第107回:マナーを身につけた英国紳士は最強のスパイである
『キングスマン』
2015.09.10
読んでますカー、観てますカー
『0011 ナポレオン・ソロ』の“非公式リメイク”
11月に公開される『コードネームU.N.C.L.E.』は、なんとあの『0011 ナポレオン・ソロ』のリメイク作品である。といっても若い人には何のことやらわからないだろうが、1960年代に日本でも大人気だったスパイもののTVドラマシリーズのことだ。ガイ・リッチー監督の手で原作とはまったく違うテイストに仕上げられている。
一足先にやってきたのは、“非公式リメイク”とも言うべき作品『キングスマン』だ。こちらの監督はマシュー・ヴォーン。ガイ・リッチーの監督作品『ロック、ストック&トゥー・スモーキング・バレルズ』では製作を担当していたから、図らずも盟友の競作という形になった。マシュー・ヴォーン監督には、『0011 ナポレオン・ソロ』を継ぐ個人的理由がある。名前でわかるとおり、ナポレオン・ソロを演じたロバート・ヴォーンの息子なのだ。ただし、お母さんは奔放な性格だったようで、後に本当の父親がイギリス貴族のジョージ・ドゥ・ヴィア・ドラモンドという人だと判明したというからややこしい。
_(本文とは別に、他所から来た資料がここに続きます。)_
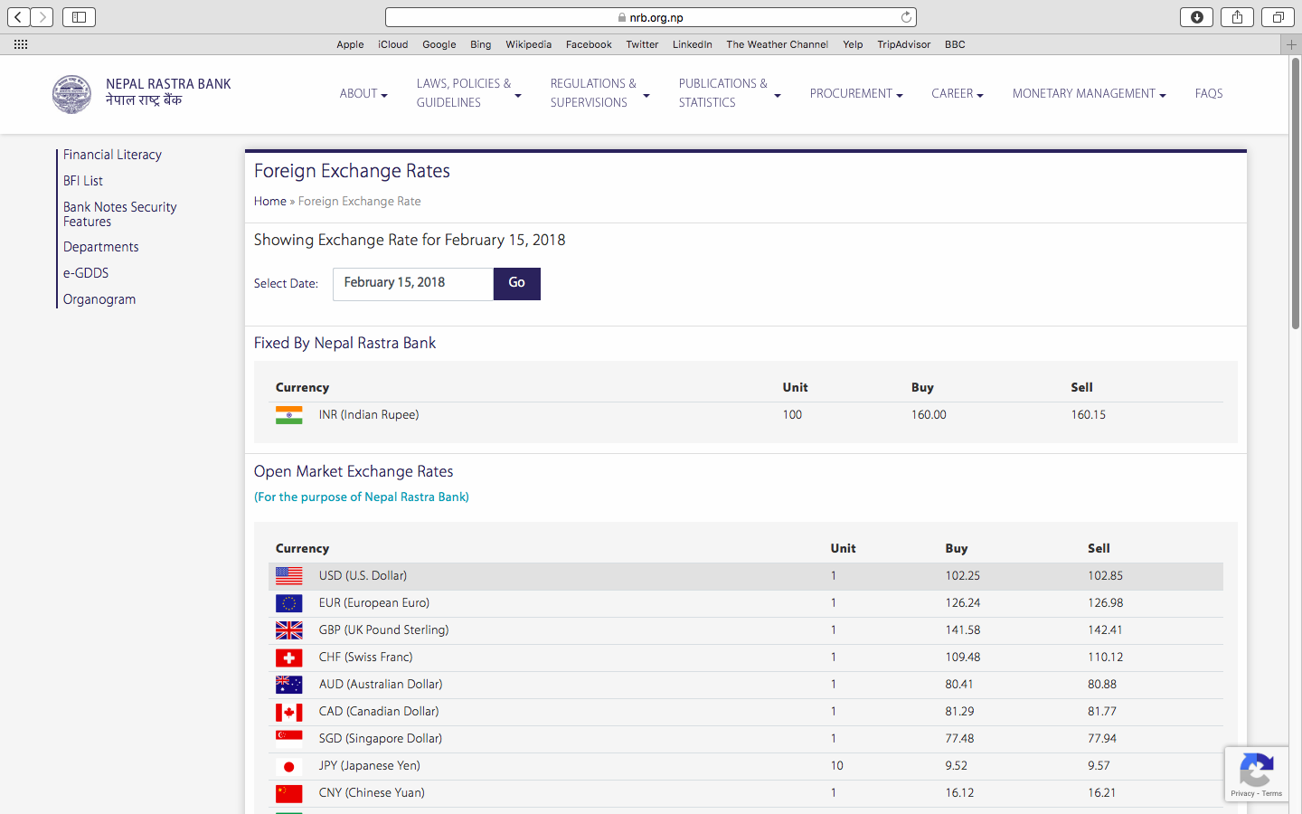Open the Safari downloads icon
1302x814 pixels.
tap(1196, 17)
原作はマーク・ミラー。ということは、『キック・アス』のコンビが復活したということだ。ハイテンションでポップなアクションは、この作品でも健在である。主役のハリーを演じるのは『英国王のスピーチ』のコリン・ファースだ。彼は『裏切りのサーカス』でもスパイ役だったが、あの時は謎解きと心理戦が主題だった。本格的なアクションをこなしているのは驚きである。半年間トレーニングを積んだというから気合が入っている。
男性版『マイ・フェア・レディ』
『キック・アス』でクロエ・グレース・モレッツが大ブレイクしたのに気をよくしたのか、今回もほぼ新人の若手を抜擢(ばってき)している。ハリーにスパイとしての心得を教わるエグジー役のタロン・エガートンだ。負け犬のチンピラだった彼が紳士のたしなみを身につけ、同時に有能なスパイに成長していく。無名の俳優が大作映画でアカデミー賞俳優の相手役を務めるのだから、役柄と実際の人生がシンクロしている。
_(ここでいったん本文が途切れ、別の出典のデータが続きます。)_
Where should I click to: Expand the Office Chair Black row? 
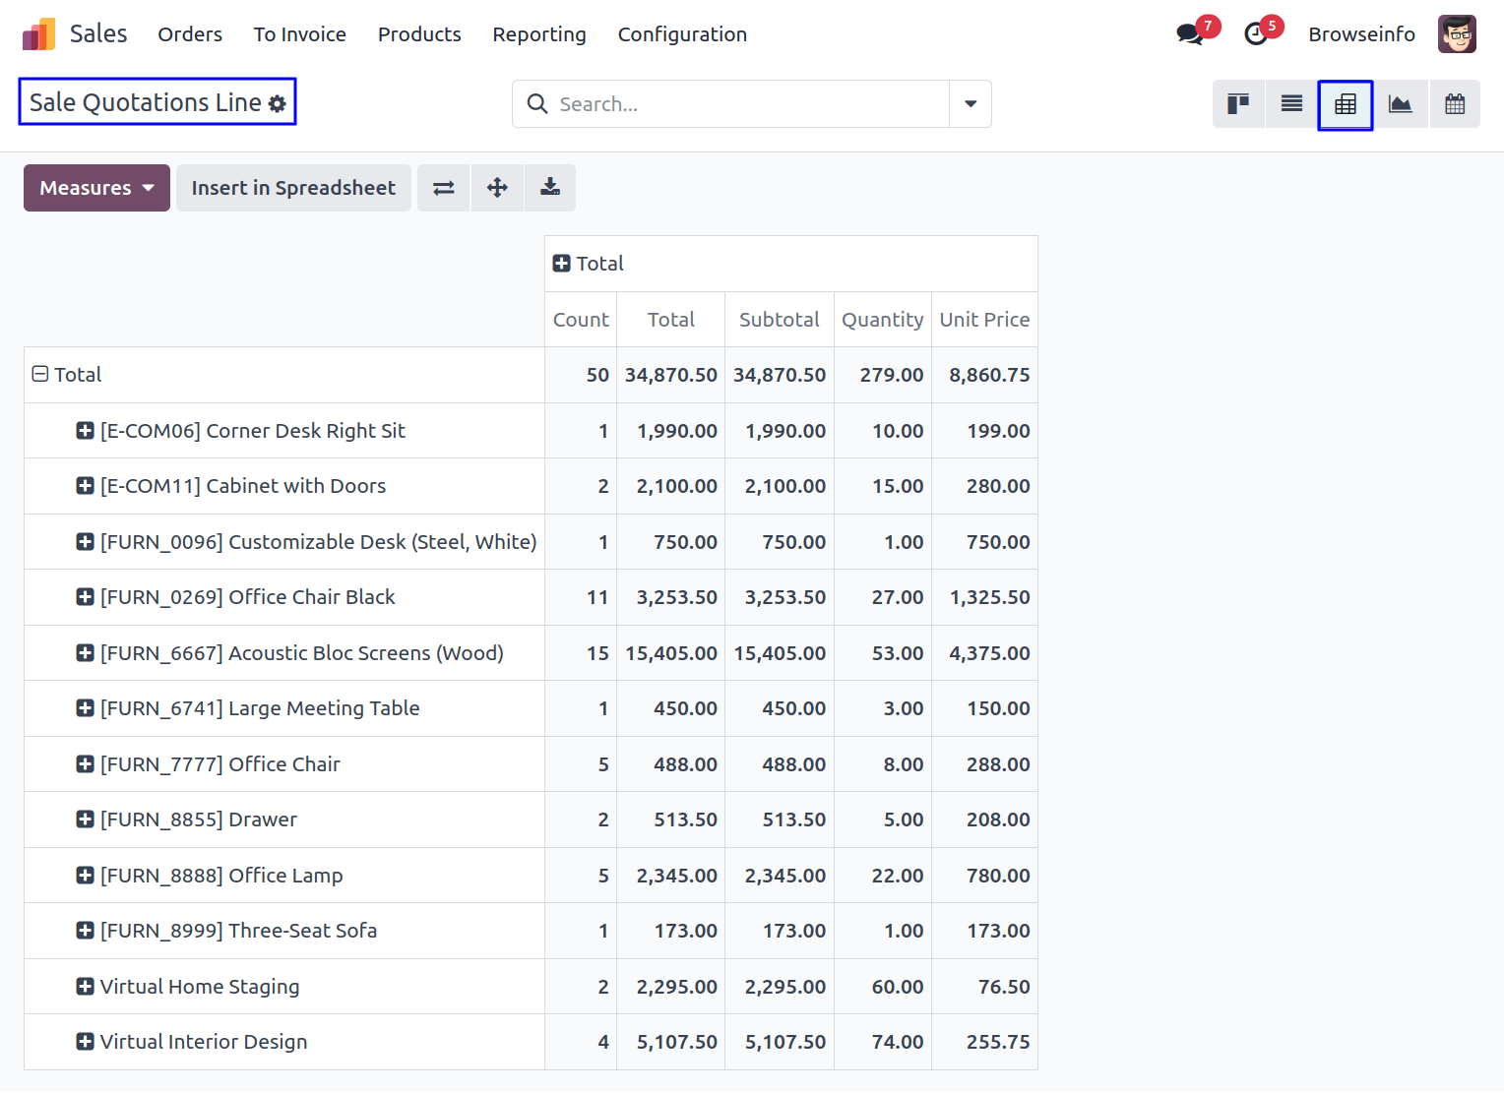[86, 597]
この設定は、『007 ドクター・ノオ』のエピソードがヒントになっているそうだ。ガサツな田舎者だったショーン・コネリーを紳士に仕立てるために、テレンス・ヤング監督は彼にいいスーツを着せて高級レストランに連れていった。形が整えば、おのずと中身も変わっていく。映画の中でも名前が出るように、『マイ・フェア・レディ』『プリティ・ウーマン』の男性版なのだ。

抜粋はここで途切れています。